Labour campaigned to secure a fourth consecutive term in office and to restore support lost since 1997, while the Conservative Party sought to gain a dominant position in British politics after losses in the 1990s, and to replace Labour as the governing party. The Liberal Democrats hoped to make gains from both sides, and possibly hold the balance of power in a hung parliament. Following the televised debates between the three leaders – the first of their type during an election campaign in the United Kingdom – their poll ratings had risen to the point where many considered the possibility of a Liberal Democrat role in Government. While Cameron and Clegg were generally well received by the viewers of the three debates, Brown's performance was considered to have been less successful. Brown's image was further harmed when he privately described Gillian Duffy, a 65-year-old pensioner, as a "bigoted woman" after she raised the issue of benefits and immigration with him during a campaign trip to Rochdale, Greater Manchester. His remarks were recorded by a Sky News microphone he was still wearing as he was driven away from the visit, and were widely broadcast.

Polls just before election day showed a slight swing from the Liberal Democrats back to Labour and the Conservatives, with most of final polls falling within one point of Conservatives 36%, Labour 28%, Liberal Democrats 27%. However, record numbers of undecided voters raised uncertainty about the outcome. The Scottish National Party (SNP), encouraged by its victory in the 2007 Scottish Parliament elections, set itself a target of returning 20 MPs and hoped to find itself holding a balance of power. Equally, Plaid Cymru sought gains in Wales. In Northern Ireland, the Democratic Unionist Party (DUP) aimed to maintain or increase its number of seats, having been the fourth largest party in the House of Commons. Smaller parties which had had successes at local elections and the 2009 European elections (UK Independence Party, Green Party, British National Party) aimed to extend their representation to seats in the House of Commons.

==The election==

The general election was held on Thursday 6 May 2010 and saw an increase in voter turnout from 61% in 2005 to 65% in 2010. Throughout the day GfK NOP and Ipsos MORI conducted an exit poll on behalf of the BBC, Sky and ITV news services – the results of which were announced as the polls closed at 10:00 pm.
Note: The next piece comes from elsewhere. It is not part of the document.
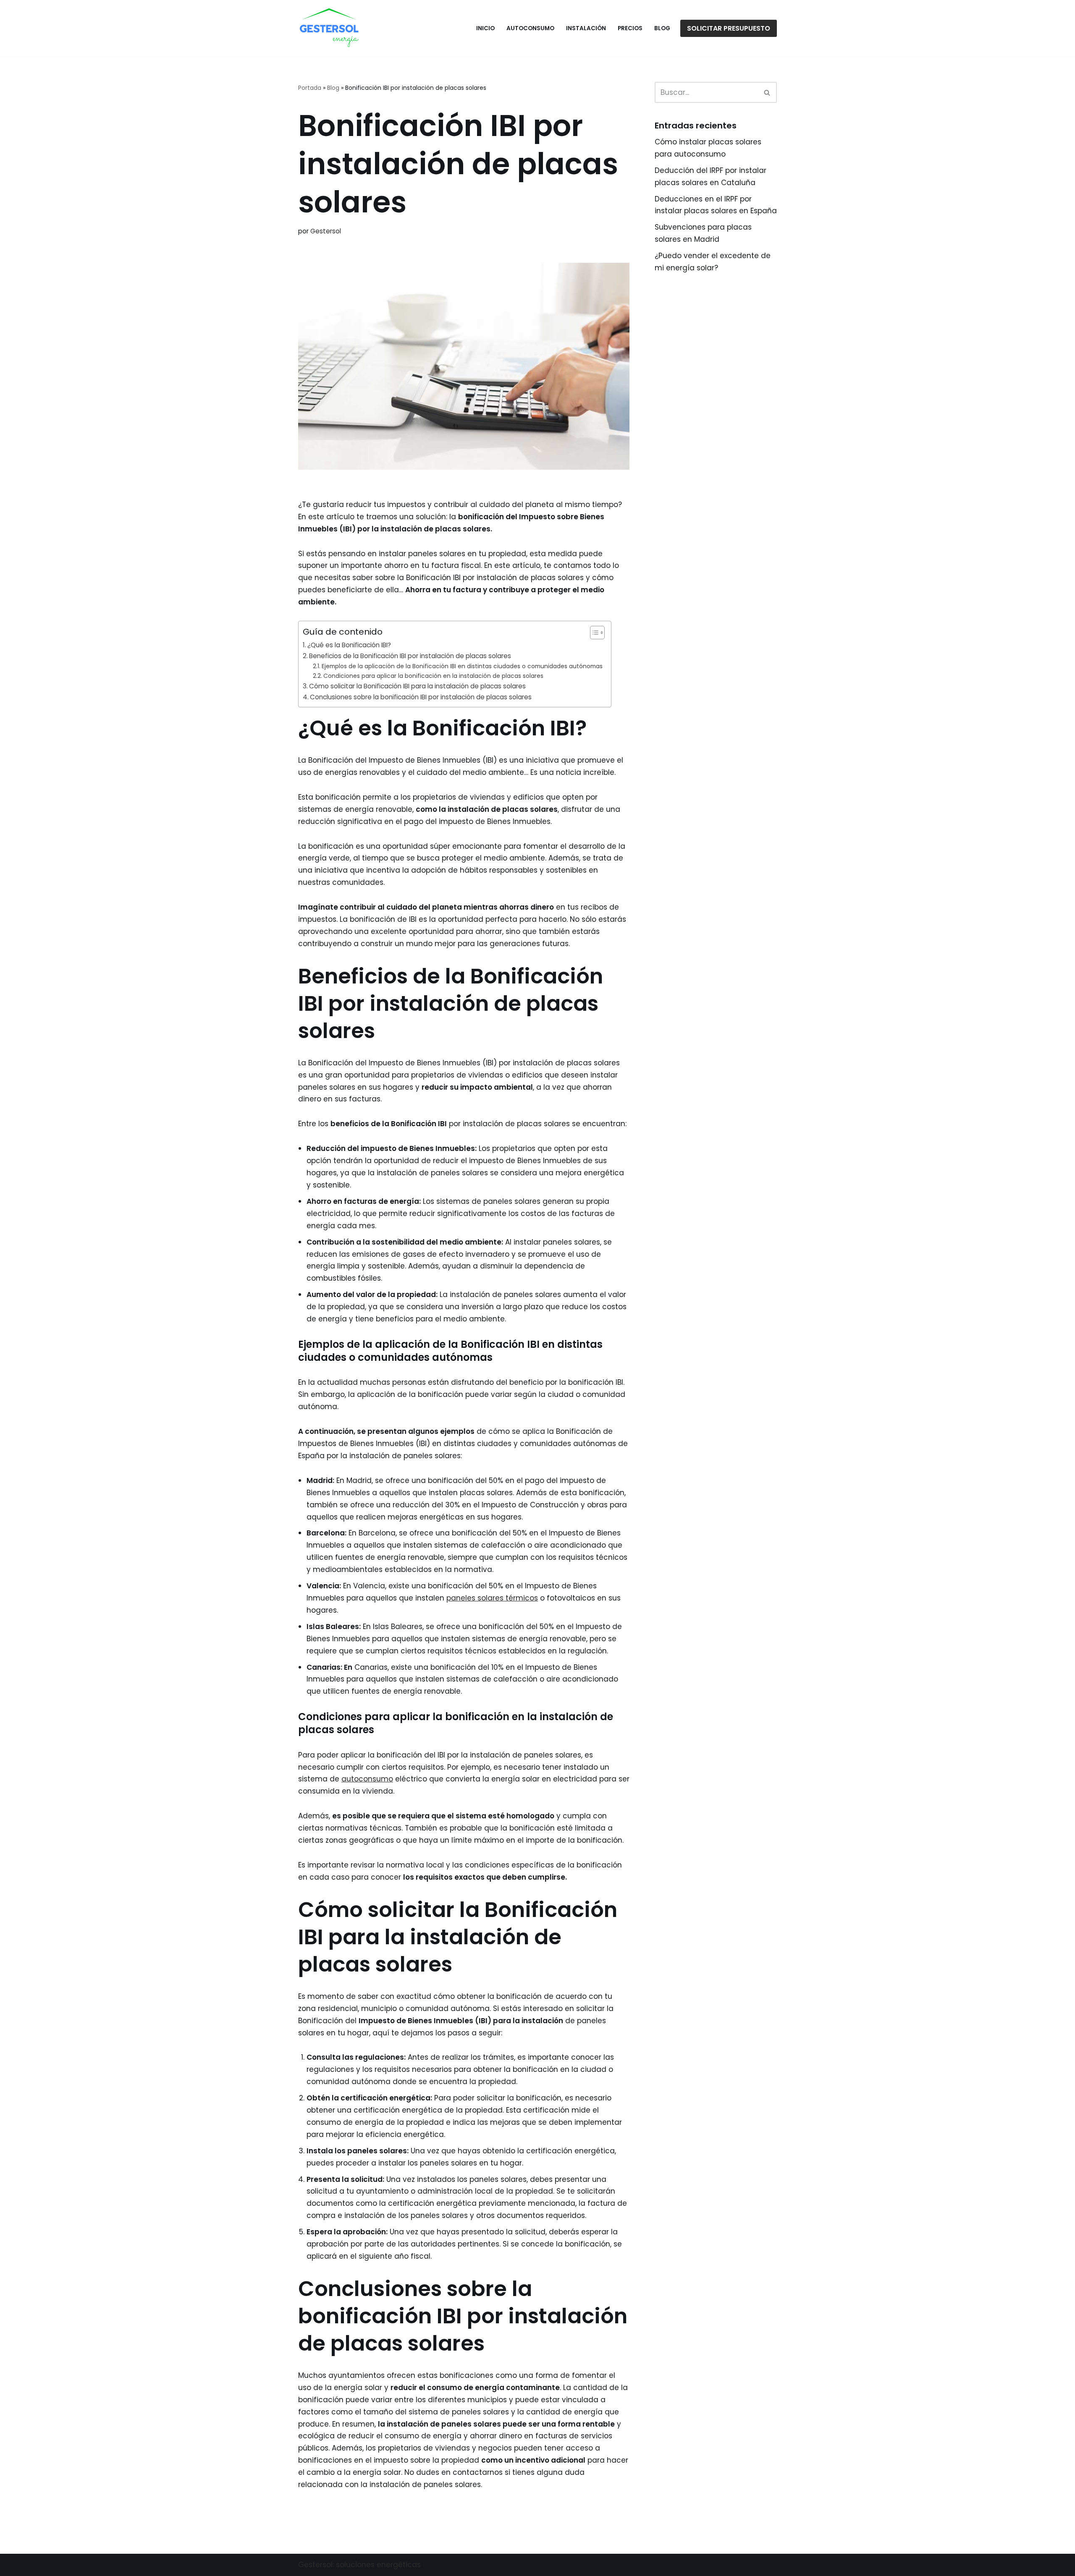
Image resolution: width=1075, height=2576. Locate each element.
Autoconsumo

Data gathered from individuals at 130 polling stations around the country suggested a hung parliament, with an initial estimate that the Conservative Party would achieve 307 seats – 19 seats short of a controlling majority. This deficit was later adjusted to 21 seats. The distribution of seats was initially predicted to be 307 to the Conservatives, 255 to Labour, 59 to the Liberal Democrats and 29 to the other parties, but these figures were later updated with a minor adjustment in Labour's favour. The apparently poor prospects for the Liberal Democrats were a surprise to commentators, as many previous opinion polls had indicated they would receive more seats. A later BBC exit poll published at 5:36 am on Friday 7 May predicted the Conservatives on 306, 20 short of an overall majority, with Labour on 262, and the Liberal Democrats on 55.

At 9:41am on 7 May, the BBC confirmed a "hung parliament", as it was by then impossible for the Conservative party to gain the number of seats needed to form a majority government. 326 seats were required for a technical majority, but only 323 were necessary for a practical majority, as the five Sinn Féin MPs were expected to boycott the House of Commons. At that time the Conservatives stood at 290 seats, Labour at 247 and Liberal Democrats at 51. The final results put the Conservatives on 306 seats, Labour on 258, and the Liberal Democrats on 57.

The make-up of the House of Commons following the 2010 general election. No party achieved an overall majority.

Of the 532 seats contested in England, the Conservatives won an absolute majority of 61 seats and secured an average swing of 5.6% from Labour. The last seat to be elected, Thirsk and Malton, was contested on 27 May because one of the candidates died. All of Scotland's 59 seats were won by the parties that won them at the 2005 election, with Labour regaining the two seats they lost in by-elections since 2005. Labour increased its share of the vote by 2.5% and the Conservatives by 0.9%, giving a swing from the Conservatives to Labour of 0.8%. The Conservatives won only one Scottish constituency, while the SNP – which had hoped to increase its share of seats from seven to 20 – failed to make any headway.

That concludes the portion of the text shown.